■ **Given problem**: Copy the rows from the line with "Zerbitzuak (271, 21)" up to and including the line with "Buscar (270, 79)", keeping each one unchanged.

■ **Dataset entries**:
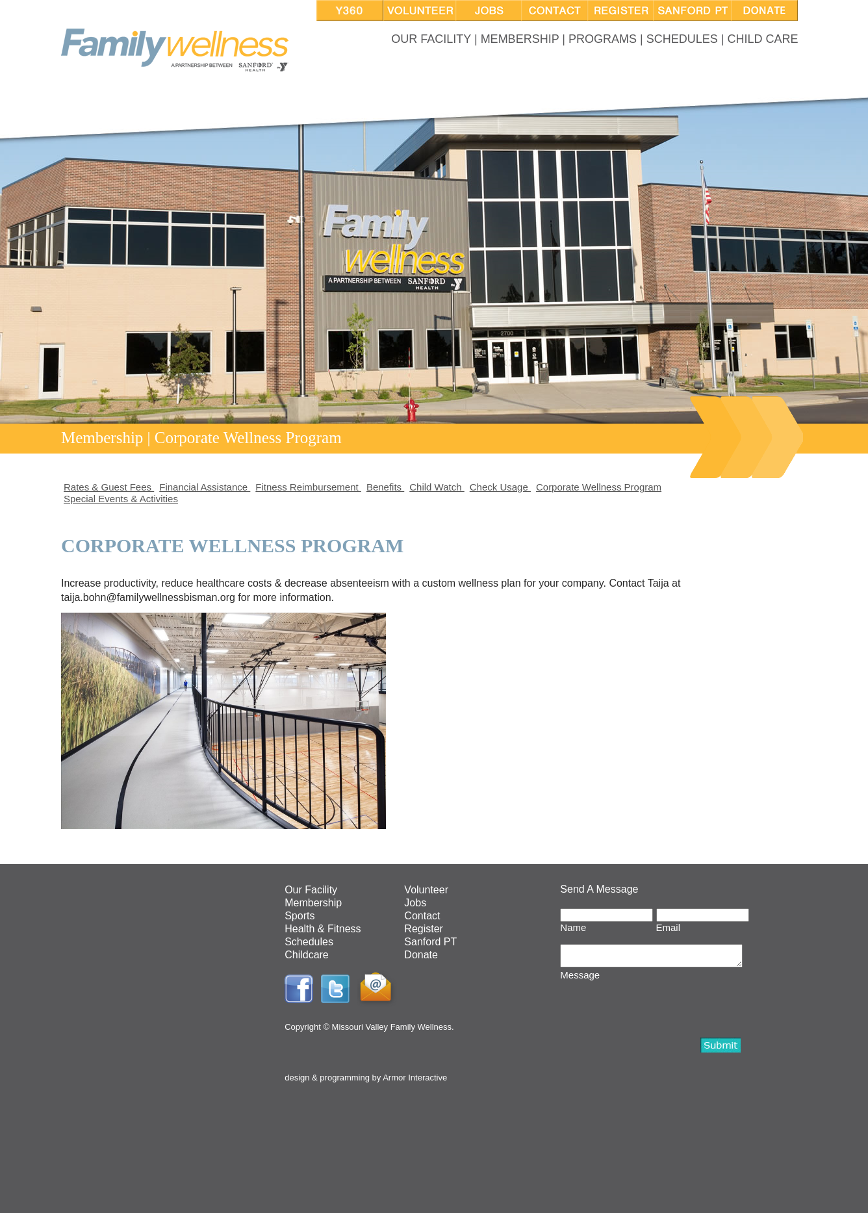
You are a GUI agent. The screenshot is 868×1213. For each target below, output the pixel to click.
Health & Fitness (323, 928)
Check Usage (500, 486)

...

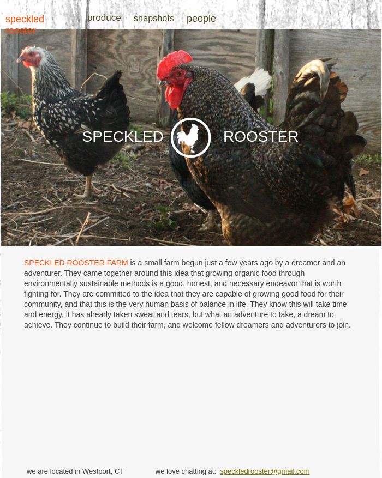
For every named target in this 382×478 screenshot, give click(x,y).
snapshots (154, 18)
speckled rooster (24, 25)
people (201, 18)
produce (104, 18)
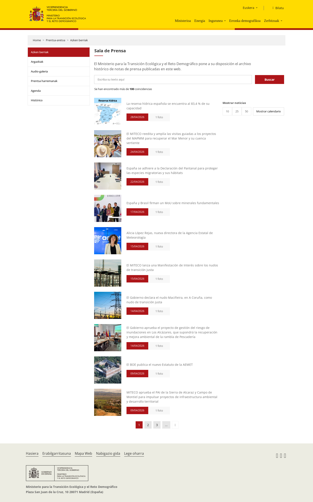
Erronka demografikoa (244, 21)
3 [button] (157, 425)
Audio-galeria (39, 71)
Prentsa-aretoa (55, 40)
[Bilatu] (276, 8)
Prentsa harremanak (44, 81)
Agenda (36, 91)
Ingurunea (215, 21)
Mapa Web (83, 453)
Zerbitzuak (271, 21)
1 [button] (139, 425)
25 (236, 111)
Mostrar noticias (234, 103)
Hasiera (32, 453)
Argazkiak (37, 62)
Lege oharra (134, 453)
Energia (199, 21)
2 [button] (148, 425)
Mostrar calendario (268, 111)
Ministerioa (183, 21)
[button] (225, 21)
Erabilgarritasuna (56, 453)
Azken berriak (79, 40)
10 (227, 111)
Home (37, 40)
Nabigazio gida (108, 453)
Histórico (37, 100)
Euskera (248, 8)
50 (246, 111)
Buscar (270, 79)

■ **Written reply**:
Zerbitzuak (271, 21)
1 [button] (139, 425)
25 (236, 111)
Mostrar noticias (234, 103)
Hasiera (32, 453)
Argazkiak (37, 62)
Lege oharra (134, 453)
Energia (199, 21)
2 [button] (148, 425)
Mostrar calendario (268, 111)
Ministerioa (183, 21)
[button] (225, 21)
Erabilgarritasuna (56, 453)
Azken berriak (79, 40)
10 (227, 111)
Home (37, 40)
Nabigazio gida (108, 453)
Histórico (37, 100)
Euskera (248, 8)
50 (246, 111)
Buscar (270, 79)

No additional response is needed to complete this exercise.